TASK GOAL
After locating the line that contains "Health Freedom Radio (68, 2546)" in the data below, set down exactly that line and each one after it through the line that contains "[button] (20, 48)", and nothing more.

SUPPLIED DATA

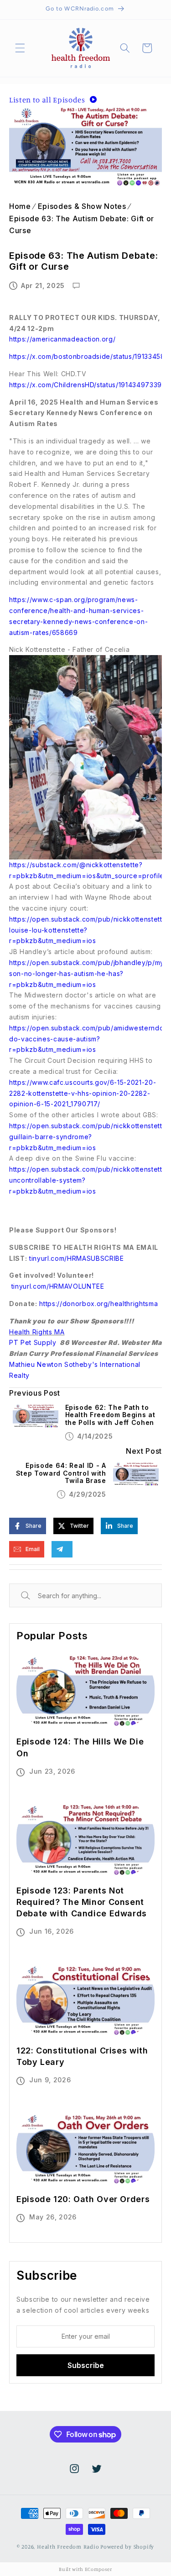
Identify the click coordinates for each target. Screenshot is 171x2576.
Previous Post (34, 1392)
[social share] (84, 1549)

==

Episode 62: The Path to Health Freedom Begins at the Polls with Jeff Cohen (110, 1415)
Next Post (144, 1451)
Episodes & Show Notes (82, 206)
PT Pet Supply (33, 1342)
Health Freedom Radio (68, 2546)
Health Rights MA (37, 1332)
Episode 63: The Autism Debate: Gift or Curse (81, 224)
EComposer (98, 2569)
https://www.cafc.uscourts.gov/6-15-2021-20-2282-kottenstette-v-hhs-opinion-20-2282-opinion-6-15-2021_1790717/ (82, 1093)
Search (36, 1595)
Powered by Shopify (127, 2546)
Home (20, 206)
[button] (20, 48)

TASK RESPONSE
Health Freedom Radio (68, 2546)
Health Rights MA (37, 1332)
Episode 63: The Autism Debate: Gift or Curse (81, 224)
EComposer (98, 2569)
https://www.cafc.uscourts.gov/6-15-2021-20-2282-kottenstette-v-hhs-opinion-20-2282-opinion-6-15-2021_1790717/ (82, 1093)
Search (36, 1595)
Powered by Shopify (127, 2546)
Home (20, 206)
[button] (20, 48)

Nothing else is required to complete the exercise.